In terms of the way the trackbed was built and the track laid, the experiment was not so much in what you can get away with, but in how quickly those shortcuts come back to bite. Odd bits of MDF and ply have swollen and warped at a remarkable rate; and despite Chris's research regarding expansion rates, we've also seen the proof that rail gets a lot hotter than ambient air temperature. Same principle as frying eggs on tanks in the desert, I suppose. The interaction between rail expansion and our method of securing the rails - staples bridging sleepers, and not pushed down too tight, is interesting: along the curvy tree side of the garden, alignment hasn't suffered too badly, because the curves and the slack in the staples allow the track to creep sideways. Presumably the S-bends become a bit bendier - and in one or two places it's noticeable that curves are not as smooth as they once were - but on the whole, it seems to be more or less the same regardless of temperature.
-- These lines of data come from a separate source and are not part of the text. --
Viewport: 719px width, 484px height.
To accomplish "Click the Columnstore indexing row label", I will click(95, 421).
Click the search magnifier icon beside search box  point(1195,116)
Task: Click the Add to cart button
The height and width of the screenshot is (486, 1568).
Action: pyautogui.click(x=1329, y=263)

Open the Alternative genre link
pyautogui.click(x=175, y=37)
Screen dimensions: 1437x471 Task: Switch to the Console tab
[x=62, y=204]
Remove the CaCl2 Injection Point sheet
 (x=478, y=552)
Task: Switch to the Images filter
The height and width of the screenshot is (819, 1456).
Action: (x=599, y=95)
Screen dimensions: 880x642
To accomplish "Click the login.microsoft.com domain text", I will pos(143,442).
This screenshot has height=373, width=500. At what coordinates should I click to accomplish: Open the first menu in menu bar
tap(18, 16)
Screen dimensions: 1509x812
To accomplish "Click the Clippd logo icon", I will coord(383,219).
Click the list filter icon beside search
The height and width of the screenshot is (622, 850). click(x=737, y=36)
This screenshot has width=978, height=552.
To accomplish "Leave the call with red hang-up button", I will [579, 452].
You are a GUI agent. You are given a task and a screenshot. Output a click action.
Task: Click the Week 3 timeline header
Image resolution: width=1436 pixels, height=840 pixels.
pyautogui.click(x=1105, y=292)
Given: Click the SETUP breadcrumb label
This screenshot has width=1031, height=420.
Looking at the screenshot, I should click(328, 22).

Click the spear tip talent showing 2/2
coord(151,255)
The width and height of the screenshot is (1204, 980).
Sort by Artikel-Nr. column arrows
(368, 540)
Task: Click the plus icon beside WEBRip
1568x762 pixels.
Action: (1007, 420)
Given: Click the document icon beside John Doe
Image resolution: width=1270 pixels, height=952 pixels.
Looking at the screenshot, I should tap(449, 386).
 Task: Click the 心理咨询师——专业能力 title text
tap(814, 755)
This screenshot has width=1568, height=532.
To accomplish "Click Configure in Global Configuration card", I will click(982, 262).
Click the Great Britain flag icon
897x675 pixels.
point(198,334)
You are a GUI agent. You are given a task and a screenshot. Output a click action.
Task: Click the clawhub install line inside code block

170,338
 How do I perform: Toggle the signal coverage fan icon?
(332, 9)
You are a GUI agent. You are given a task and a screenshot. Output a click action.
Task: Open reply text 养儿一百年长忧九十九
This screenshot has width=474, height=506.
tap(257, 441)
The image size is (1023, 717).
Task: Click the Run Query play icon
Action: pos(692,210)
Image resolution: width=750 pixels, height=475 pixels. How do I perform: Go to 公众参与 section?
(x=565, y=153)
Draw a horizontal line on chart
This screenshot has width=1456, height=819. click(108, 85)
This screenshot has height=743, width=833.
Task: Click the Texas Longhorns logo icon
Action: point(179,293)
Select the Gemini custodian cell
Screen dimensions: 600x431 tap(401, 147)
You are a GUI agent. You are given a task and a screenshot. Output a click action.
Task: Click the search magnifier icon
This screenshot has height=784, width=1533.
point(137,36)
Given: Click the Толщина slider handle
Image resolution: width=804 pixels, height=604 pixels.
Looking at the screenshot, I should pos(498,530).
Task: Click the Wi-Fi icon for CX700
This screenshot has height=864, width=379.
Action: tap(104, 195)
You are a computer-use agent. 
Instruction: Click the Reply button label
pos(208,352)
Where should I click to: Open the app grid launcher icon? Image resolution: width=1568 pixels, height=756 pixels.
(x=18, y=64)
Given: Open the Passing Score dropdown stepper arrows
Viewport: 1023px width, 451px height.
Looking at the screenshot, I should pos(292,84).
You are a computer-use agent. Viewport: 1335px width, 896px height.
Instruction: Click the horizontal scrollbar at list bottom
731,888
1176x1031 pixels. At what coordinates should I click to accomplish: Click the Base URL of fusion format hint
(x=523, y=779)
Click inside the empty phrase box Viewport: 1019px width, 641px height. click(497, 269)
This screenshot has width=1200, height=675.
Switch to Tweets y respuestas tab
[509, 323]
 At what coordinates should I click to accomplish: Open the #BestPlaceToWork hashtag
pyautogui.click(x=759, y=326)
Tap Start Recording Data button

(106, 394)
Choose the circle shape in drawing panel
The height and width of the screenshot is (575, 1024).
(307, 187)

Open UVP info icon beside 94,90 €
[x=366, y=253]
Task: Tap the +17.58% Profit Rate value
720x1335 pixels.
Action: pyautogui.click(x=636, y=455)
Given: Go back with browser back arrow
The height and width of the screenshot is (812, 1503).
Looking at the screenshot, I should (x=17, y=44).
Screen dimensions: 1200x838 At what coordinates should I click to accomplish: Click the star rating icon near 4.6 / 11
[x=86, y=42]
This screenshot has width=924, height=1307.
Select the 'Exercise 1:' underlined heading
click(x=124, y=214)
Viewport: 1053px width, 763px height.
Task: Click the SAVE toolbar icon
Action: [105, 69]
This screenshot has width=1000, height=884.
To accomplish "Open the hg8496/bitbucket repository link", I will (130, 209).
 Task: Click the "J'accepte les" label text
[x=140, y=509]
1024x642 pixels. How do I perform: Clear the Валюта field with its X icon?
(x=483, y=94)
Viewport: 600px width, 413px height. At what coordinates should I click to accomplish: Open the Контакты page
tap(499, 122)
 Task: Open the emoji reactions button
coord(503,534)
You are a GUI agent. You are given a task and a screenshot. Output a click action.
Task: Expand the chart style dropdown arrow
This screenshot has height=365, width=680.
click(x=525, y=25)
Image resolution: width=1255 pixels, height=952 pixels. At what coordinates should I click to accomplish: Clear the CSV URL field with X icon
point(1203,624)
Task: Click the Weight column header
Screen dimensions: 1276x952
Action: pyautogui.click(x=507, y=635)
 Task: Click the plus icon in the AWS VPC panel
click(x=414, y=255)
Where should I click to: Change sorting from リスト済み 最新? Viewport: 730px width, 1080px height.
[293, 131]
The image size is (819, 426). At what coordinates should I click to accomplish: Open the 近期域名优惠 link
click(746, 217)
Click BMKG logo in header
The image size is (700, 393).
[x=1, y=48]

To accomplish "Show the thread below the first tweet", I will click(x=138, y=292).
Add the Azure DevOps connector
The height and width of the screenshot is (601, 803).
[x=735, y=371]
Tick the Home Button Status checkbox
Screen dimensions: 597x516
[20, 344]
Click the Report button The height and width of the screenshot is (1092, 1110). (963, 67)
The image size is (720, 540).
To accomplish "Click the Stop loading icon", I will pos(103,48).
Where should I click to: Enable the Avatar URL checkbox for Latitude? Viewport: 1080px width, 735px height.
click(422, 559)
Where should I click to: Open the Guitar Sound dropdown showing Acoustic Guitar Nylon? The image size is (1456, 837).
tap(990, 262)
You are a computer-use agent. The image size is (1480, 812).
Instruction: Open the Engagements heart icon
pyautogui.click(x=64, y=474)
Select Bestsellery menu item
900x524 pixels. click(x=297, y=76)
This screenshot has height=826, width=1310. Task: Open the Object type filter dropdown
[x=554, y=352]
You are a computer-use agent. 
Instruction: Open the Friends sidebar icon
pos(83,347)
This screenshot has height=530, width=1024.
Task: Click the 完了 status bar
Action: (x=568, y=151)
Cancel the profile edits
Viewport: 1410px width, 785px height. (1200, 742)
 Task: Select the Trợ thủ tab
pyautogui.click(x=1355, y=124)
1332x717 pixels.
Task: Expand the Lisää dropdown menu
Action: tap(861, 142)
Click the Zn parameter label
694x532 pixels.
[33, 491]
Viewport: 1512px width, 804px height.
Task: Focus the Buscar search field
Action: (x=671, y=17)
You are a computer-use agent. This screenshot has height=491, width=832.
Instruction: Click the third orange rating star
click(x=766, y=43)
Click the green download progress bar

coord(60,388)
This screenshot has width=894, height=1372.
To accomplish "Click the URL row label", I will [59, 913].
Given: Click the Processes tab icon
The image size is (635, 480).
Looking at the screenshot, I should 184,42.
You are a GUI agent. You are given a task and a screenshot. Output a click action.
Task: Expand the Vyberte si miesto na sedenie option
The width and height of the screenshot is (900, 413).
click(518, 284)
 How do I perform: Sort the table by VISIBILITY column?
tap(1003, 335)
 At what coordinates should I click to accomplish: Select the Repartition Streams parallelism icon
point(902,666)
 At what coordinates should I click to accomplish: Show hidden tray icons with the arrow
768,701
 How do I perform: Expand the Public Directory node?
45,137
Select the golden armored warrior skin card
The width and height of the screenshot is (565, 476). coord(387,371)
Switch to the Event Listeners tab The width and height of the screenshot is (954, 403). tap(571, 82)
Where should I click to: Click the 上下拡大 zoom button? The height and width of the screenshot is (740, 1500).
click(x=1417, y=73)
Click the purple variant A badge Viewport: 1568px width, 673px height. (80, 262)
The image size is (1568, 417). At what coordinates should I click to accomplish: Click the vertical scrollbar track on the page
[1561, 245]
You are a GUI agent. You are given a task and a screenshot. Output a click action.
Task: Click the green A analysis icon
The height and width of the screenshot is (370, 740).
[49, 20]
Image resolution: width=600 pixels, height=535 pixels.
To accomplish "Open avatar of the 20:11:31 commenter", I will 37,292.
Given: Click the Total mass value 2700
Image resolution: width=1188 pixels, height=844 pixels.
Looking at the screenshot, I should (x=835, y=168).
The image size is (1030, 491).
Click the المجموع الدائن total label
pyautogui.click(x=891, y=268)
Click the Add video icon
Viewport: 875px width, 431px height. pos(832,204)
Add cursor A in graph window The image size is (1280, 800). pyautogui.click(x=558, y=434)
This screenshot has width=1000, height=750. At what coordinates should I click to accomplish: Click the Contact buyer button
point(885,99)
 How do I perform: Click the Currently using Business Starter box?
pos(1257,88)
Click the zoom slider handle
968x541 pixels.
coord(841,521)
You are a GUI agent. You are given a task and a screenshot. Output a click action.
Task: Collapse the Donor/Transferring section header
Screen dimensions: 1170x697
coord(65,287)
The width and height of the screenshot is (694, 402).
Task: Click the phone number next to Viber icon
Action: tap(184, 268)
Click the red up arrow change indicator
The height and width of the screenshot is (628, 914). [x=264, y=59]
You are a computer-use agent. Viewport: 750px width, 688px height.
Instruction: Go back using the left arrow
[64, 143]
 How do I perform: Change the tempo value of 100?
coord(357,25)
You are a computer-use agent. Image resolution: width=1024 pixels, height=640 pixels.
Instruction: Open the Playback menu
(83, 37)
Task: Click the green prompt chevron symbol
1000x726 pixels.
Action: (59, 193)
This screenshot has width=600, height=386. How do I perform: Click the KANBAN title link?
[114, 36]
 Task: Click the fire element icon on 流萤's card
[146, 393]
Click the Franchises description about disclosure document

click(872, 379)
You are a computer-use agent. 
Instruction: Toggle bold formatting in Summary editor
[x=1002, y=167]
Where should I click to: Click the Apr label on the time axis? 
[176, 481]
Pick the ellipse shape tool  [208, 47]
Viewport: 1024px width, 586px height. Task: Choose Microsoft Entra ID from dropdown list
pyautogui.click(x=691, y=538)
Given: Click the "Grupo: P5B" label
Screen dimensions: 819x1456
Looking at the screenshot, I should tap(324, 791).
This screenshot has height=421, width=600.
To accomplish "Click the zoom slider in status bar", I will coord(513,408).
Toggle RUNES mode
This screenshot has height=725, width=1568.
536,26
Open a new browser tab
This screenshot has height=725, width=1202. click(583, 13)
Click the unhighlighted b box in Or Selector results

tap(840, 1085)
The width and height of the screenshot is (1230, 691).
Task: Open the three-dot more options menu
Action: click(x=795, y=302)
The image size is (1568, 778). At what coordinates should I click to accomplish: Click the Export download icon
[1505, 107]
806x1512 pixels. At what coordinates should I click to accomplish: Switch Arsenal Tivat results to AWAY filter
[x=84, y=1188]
Chris's epic 20-coach straight is another matter though, and on a hot sunny day warps and wanders all over the place; although again, it does seem to largely sort itself out again as it cools.

We've also learnt that track gets mucky quite quickly - although so far, a simple wipe with kitchen roll has been enough to restore smoothness on the Peco flexi. Old sectional Hornby track doesn't like the weather at all though, and will become noticeably rusty if left out overnight. Fishplates as the sole electrical connexions - and a single controller hooked to the track through a single 1970s Hornby 'power clip' - are holding up well so far, but derailments have dire consequences, as doublecee predicted in post 15. Having said that, the stock (mainly 1970s Hornby again) has stood up remarkably well to scale drops of several hundred feet!

I was pleasantly surprised how easy we found it to keep gradient under control, but then our method of construction made that pretty easy, in that each piece of timber trackbed was simply butted up to the last at one end and secured, levelled with spirit level on top, and then secured at the other end. Much easier to level than any form of masonry trackbed, but also much less long-lasting, of course. The next part of the plan will necessarily involve some more challenging gradients, so I suspect we may find that objective and outcome then differ rather more.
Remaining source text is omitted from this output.